How COVID-19 contributed to rise in C auris cases
The data also shows that long-term acute care hospitals (LTACHs), where patients with serious medical conditions receive ongoing care, remain the primary facilities impacted by the pathogen.
"These high-acuity post-acute care facilities are where we're seeing most cases and most transmission, and that's the reason why a lot of the prevention and control efforts are focused on these types of facilities," Lyman said.
But the pandemic also saw outbreaks of C auris in acute care hospitals as well. In a CDC report published in July 2022, C auris was one of eight specific infections that rose significantly in US hospitals in 2020, with a 60% increase compared with 2019.

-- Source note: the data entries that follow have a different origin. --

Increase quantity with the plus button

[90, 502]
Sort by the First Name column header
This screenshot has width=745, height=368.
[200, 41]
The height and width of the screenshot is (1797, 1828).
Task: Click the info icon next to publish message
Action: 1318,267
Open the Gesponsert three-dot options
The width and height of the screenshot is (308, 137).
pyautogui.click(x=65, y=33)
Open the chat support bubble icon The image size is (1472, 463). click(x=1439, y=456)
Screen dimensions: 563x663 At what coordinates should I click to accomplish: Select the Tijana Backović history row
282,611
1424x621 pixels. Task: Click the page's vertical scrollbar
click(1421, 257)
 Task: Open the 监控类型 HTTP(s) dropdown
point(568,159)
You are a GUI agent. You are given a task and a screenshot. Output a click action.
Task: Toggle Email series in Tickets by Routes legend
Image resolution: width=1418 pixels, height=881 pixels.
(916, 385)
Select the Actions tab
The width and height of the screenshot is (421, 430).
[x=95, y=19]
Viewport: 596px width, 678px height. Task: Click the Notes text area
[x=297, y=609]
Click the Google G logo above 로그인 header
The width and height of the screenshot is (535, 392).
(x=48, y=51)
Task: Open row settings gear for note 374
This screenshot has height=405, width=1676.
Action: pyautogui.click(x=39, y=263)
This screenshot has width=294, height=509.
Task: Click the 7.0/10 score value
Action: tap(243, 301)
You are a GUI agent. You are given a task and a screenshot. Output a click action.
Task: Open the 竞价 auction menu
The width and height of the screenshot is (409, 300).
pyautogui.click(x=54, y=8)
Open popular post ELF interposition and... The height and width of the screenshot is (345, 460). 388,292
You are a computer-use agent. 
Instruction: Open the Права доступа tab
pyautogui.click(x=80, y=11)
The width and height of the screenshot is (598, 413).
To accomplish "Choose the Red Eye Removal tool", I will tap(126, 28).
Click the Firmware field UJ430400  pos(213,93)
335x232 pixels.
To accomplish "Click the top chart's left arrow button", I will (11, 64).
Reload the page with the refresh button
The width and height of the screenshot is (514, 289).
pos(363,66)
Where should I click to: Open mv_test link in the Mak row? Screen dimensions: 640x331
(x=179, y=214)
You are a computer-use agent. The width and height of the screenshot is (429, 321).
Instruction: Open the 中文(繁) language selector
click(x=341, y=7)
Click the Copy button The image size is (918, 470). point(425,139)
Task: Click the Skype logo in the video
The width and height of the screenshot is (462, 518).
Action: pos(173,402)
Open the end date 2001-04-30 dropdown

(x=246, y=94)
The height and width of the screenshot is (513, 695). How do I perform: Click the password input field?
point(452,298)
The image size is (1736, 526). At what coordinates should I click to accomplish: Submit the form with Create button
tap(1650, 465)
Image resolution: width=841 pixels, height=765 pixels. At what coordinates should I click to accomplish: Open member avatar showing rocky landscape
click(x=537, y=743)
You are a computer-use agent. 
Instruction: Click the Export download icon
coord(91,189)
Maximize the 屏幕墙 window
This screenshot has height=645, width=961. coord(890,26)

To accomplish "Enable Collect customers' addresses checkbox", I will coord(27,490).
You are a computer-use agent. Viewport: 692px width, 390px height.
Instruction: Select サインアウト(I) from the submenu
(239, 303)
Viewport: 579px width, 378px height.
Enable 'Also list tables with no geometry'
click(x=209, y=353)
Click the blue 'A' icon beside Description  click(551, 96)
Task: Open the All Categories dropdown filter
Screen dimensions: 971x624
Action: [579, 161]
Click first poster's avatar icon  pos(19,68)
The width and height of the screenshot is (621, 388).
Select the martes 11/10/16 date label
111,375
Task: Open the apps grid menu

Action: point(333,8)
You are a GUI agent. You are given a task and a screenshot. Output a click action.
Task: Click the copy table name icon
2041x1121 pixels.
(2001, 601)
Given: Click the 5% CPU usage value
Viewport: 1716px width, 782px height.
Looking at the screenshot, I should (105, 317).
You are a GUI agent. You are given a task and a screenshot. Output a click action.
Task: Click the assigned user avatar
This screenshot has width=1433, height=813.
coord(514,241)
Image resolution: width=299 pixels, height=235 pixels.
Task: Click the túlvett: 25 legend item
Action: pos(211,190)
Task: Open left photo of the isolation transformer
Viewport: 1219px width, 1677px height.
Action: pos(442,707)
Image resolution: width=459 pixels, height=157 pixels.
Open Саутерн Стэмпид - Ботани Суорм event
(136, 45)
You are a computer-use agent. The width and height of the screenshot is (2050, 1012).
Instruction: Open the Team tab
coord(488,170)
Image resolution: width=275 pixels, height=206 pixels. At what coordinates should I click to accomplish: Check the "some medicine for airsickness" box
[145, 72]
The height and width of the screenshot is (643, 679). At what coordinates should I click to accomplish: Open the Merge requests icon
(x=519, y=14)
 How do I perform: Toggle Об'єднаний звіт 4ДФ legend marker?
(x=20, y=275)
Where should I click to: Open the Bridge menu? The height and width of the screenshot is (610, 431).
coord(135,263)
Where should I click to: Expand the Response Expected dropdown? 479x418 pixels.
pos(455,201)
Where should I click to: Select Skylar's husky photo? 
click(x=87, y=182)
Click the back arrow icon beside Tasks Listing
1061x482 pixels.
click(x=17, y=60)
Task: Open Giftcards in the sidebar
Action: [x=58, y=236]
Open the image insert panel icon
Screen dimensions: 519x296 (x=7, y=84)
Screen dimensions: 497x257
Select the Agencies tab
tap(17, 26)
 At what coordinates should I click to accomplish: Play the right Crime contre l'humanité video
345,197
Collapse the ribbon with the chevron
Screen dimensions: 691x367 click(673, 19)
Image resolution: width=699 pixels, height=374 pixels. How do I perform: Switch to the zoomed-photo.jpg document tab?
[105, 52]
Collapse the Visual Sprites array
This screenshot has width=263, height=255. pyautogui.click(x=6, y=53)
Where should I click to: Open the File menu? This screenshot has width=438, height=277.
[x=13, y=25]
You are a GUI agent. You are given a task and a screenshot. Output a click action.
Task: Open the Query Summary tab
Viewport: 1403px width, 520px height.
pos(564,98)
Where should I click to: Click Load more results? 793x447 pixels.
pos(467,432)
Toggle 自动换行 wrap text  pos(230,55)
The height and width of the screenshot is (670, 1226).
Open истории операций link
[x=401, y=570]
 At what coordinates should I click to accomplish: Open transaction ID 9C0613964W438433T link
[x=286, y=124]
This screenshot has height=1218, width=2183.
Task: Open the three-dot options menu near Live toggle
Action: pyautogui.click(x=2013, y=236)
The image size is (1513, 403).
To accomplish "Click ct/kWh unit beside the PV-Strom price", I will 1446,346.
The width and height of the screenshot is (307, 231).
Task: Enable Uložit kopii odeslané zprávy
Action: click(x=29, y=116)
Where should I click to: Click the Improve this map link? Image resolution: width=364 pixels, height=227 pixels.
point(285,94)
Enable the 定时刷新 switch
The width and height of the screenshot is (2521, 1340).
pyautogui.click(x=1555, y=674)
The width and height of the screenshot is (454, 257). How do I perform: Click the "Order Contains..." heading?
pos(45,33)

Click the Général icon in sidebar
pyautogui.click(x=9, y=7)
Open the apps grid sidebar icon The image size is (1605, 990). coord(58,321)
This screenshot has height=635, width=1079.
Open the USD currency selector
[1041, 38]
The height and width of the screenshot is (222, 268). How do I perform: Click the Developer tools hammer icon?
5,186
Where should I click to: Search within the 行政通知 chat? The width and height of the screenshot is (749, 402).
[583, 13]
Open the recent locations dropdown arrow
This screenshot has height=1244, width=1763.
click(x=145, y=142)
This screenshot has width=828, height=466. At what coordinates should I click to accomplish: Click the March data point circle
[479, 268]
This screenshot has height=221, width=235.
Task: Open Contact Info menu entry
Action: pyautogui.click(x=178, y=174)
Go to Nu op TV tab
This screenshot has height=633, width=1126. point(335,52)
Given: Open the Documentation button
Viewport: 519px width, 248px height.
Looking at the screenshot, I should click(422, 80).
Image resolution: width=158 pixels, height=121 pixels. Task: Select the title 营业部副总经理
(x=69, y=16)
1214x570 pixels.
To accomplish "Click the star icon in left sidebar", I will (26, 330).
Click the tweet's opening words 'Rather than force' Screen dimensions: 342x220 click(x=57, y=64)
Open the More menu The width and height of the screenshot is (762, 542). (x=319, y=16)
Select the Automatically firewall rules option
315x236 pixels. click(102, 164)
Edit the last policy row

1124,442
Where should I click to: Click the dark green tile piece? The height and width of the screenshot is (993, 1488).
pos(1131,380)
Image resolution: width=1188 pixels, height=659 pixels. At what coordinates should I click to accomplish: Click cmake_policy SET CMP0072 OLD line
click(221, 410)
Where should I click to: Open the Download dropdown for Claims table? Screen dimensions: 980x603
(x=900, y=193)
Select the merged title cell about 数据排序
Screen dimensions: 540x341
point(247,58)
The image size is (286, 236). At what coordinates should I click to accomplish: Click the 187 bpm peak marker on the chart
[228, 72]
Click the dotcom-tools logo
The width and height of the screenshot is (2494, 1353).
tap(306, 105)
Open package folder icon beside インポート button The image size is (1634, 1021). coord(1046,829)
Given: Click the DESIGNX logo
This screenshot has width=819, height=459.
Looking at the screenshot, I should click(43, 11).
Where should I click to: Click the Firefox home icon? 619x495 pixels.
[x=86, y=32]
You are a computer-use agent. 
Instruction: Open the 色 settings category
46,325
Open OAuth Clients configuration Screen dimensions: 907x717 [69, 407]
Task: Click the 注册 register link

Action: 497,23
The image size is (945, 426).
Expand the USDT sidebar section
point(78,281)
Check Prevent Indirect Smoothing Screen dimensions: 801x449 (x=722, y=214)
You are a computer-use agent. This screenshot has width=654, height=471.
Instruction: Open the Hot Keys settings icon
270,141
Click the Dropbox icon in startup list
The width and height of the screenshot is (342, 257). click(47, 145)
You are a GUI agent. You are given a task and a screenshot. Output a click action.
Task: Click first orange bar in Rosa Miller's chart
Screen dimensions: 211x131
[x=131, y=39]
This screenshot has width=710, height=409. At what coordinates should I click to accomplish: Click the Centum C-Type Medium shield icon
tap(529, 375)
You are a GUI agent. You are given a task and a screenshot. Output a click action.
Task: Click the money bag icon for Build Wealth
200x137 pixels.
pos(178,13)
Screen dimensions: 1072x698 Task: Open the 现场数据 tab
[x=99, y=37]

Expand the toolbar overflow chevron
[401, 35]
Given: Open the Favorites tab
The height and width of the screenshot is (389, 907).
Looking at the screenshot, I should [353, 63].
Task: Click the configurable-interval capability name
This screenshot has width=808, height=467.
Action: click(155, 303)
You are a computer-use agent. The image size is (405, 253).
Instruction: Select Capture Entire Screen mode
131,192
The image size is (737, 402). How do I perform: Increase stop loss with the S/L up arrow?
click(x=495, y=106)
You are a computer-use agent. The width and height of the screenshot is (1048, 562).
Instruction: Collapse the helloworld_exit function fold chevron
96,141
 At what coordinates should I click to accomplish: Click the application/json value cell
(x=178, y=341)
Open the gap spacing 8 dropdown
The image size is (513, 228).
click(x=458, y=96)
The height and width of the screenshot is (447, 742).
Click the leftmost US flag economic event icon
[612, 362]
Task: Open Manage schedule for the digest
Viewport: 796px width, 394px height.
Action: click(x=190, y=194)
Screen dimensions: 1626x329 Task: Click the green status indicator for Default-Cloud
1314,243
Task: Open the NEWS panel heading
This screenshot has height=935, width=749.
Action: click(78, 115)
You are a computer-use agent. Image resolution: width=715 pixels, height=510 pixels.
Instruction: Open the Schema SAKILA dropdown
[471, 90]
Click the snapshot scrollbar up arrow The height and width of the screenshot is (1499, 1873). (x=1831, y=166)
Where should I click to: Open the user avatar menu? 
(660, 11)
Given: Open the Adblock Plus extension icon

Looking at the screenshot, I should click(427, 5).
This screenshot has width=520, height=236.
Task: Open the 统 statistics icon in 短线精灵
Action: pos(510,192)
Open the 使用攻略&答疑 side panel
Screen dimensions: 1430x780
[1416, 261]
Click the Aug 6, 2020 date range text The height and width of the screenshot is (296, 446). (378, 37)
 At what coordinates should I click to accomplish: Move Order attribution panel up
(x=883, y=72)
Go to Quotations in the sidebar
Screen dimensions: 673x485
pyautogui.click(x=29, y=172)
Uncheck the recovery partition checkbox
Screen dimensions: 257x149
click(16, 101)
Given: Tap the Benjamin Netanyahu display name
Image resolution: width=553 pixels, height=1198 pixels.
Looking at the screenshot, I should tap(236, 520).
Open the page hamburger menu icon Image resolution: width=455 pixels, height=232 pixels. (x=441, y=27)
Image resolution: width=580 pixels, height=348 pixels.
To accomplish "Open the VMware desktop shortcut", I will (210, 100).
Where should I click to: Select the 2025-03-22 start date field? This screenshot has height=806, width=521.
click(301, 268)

The agency attributed those outbreaks in part to pandemic-related staffing shortages; hospital staff who were normally responsible for standard infection prevention and control (IPC) strategies that can help reduce the incidence of pathogens like C auris and methicillin-resistant Staphylococcus aureus were diverted to COVID care. In addition, hospitals were filled with severely ill, intubated COVID patients susceptible to infections with these pathogens.
Our hope is to try and share this information with others so that they can see how bad it could be if they don't act now.
Lyman noted that other pandemic-related factors also played a role. For example, a CDC investigation of a C auris outbreak at a Florida hospital in July 2020 concluded that the multiple layers of gowns and gloves worn by healthcare staff to protect against COVID-19, and repeated doffing and donning of secondary layers, may have led to contamination of base layers and contributed to C auris transmission. At other hospitals, strategies to deal with shortages of personal protective equipment (PPE) may have unwittingly caused transmission.
"They were worried about running out of PPE," she said. "So they were using one gown and glove for multiple patients or multiple patient encounters and I think that that may have also contributed to some spread."
Rising resistance
On top of the spike in clinical C auris cases, antifungal susceptibility testing by the CDC Antibiotic Resistance (AR) Lab Network found that 86% of isolates tested in 2020 were resistant to azoles, with resistance rising by 7% from 2019 to 2020, and 26% were resistant to amphotericin B. High resistance to azoles was common in all US regions except the Midwest.
Most concerningly, the number of C auris cases resistant to echinocandins—the first-line treatment for all invasive Candida infections—tripled in 2021 compared with 2020 (rising from 3 to 19), while the number of pan-resistant cases rose from 6 to 7. Investigation of two independent outbreaks of echinocandin- and pan-resistant C auris among patients with shared healthcare exposures found that none had previous exposure to echinocandins, which suggests the cases were healthcare-associated.
Lyman said that while the increase in C auris cases highlights the need for better screening and IPC strategies to limit the spread of the pathogen, there are several examples of healthcare facilities that have been able to control transmission and prevent major outbreaks from occurring. She and her CDC colleagues are hoping that this report will prompt hospital officials to start screening at-risk patients and boosting IPC practices before they even identify a case, so that they can have practices in place to mitigate spread.